* [Exercise requirements] Write out every line below that includes the word "sidebar".

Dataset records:
════════

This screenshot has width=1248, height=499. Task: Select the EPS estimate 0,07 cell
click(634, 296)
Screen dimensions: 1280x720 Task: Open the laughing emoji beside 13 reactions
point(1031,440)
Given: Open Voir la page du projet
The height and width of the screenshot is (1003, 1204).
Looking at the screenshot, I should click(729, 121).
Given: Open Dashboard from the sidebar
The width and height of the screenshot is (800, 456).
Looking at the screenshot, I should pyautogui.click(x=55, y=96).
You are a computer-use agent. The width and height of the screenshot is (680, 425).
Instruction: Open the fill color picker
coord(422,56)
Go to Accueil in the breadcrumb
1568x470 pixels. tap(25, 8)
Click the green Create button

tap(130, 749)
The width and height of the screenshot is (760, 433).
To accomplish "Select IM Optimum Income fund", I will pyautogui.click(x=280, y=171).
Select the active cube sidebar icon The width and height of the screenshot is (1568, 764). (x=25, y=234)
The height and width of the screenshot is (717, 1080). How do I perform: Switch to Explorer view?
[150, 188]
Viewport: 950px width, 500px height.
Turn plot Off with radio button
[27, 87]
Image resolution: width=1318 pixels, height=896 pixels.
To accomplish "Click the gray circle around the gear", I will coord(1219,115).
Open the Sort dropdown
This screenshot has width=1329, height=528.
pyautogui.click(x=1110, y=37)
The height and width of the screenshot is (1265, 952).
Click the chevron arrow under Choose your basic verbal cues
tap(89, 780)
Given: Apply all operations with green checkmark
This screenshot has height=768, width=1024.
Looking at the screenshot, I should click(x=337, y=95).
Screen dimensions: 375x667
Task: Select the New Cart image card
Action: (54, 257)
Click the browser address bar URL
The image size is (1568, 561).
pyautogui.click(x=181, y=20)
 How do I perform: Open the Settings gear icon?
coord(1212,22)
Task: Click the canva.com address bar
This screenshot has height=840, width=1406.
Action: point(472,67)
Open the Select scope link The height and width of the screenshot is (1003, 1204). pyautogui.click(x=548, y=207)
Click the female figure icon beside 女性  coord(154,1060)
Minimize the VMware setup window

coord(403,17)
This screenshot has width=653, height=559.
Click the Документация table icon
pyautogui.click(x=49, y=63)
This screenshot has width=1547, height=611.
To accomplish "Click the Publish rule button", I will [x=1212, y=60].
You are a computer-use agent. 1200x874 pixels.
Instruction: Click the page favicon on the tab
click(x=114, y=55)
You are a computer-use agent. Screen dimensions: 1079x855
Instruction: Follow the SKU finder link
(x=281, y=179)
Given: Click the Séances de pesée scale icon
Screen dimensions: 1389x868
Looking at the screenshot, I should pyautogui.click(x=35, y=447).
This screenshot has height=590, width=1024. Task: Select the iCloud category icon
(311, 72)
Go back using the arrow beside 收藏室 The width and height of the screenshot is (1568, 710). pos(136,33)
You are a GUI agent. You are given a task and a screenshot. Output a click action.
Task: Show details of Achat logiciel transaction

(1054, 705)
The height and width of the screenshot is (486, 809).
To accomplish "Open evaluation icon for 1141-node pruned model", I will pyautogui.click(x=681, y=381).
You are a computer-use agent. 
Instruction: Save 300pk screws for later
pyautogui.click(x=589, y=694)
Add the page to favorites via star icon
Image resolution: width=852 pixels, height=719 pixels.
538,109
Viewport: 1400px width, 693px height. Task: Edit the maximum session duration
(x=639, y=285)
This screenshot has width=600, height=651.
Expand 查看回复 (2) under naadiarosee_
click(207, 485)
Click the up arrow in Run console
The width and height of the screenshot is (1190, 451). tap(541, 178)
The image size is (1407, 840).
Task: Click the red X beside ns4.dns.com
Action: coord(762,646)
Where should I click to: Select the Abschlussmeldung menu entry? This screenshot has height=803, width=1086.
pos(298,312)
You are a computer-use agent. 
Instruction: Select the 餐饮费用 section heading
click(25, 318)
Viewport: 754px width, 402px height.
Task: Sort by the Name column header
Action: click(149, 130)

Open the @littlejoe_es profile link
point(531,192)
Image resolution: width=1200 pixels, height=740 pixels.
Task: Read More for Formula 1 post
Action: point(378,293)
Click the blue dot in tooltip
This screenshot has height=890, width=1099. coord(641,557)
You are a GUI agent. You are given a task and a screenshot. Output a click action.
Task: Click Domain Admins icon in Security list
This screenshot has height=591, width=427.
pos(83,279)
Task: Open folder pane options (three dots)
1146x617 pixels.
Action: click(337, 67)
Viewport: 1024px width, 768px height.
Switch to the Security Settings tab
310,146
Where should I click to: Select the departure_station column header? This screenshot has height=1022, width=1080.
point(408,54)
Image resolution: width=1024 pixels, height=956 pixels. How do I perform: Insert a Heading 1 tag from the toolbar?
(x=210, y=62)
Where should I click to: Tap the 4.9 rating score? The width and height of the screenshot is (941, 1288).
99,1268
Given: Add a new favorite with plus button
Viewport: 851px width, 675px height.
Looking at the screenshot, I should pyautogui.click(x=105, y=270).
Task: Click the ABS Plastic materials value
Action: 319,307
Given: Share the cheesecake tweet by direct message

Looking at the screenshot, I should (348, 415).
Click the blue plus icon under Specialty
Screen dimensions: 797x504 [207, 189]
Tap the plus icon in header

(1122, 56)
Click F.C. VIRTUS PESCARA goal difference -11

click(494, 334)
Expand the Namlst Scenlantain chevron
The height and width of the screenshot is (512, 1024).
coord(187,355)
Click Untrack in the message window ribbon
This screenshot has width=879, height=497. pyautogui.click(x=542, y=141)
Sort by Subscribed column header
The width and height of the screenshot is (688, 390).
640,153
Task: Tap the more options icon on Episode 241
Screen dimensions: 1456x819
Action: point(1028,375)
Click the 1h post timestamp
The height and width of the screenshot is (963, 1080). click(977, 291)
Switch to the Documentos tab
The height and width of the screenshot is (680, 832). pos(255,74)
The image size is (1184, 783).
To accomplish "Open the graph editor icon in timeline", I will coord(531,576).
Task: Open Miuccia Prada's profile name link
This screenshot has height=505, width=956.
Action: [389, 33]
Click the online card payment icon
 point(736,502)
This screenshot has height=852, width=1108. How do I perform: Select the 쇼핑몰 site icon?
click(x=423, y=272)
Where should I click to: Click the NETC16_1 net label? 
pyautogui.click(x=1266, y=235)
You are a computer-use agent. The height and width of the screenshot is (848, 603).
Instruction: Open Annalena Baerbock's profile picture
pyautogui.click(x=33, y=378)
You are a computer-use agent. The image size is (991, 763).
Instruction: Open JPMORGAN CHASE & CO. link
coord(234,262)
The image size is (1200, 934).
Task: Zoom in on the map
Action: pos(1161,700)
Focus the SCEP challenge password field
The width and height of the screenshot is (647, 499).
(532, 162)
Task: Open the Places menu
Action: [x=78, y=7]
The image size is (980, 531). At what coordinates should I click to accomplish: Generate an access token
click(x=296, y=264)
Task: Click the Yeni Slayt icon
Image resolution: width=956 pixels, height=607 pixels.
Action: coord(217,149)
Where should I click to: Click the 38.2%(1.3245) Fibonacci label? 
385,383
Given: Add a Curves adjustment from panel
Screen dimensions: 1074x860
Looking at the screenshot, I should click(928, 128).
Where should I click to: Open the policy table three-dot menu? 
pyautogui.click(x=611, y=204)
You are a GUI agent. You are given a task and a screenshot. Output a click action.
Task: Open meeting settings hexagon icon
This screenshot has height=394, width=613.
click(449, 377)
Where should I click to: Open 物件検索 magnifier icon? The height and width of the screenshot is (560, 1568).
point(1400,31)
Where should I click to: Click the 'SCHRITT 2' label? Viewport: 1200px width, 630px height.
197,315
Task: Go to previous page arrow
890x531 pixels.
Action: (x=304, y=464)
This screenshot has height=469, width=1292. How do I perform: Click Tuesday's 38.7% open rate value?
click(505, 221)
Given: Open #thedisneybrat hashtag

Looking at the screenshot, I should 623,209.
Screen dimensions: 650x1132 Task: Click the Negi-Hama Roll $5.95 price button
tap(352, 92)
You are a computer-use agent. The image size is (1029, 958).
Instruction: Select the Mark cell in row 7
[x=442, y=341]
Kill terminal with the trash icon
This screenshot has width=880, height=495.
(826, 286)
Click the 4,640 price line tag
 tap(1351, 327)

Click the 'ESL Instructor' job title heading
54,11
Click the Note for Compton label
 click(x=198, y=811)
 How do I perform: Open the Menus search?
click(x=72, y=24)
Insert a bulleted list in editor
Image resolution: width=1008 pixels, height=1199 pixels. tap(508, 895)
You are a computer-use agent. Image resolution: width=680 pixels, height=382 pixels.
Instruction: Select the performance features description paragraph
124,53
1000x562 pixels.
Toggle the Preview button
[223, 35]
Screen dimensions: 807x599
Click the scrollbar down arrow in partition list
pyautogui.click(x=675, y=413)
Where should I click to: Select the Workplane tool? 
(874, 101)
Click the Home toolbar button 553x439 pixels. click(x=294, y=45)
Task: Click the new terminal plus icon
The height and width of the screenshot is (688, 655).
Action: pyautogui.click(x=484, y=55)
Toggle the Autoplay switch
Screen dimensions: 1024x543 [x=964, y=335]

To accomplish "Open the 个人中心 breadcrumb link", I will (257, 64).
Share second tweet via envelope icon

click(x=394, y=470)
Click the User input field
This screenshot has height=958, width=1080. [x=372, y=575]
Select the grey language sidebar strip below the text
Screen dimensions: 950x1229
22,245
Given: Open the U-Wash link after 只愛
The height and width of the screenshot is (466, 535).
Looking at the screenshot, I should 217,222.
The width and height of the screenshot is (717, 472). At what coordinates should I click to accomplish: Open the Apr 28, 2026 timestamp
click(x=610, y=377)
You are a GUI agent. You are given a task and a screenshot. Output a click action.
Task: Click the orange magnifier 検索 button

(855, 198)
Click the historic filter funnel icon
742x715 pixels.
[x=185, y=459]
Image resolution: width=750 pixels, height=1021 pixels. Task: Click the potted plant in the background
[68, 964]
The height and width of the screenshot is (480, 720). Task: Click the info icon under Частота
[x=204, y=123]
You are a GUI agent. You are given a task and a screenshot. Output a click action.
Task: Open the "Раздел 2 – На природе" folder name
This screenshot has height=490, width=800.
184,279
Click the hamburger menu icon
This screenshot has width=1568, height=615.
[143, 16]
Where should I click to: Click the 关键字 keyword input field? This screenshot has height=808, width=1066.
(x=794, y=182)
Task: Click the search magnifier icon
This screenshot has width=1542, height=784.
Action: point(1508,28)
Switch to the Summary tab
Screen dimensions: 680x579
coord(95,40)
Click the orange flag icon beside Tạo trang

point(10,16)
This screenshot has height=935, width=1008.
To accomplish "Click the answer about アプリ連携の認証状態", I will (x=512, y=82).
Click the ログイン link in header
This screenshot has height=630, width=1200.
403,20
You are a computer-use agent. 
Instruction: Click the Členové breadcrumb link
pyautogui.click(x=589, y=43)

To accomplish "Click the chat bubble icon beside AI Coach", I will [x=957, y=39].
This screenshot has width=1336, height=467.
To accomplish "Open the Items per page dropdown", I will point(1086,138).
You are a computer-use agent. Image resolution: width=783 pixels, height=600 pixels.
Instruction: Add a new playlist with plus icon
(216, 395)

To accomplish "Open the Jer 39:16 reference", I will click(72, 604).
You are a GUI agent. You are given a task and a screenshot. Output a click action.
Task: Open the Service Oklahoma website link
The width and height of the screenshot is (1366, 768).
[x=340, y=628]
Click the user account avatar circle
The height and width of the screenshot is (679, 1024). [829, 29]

════════

* [The completed task]
Given: Open Dashboard from the sidebar
Select the active cube sidebar icon The width and height of the screenshot is (1568, 764). (x=25, y=234)
Select the grey language sidebar strip below the text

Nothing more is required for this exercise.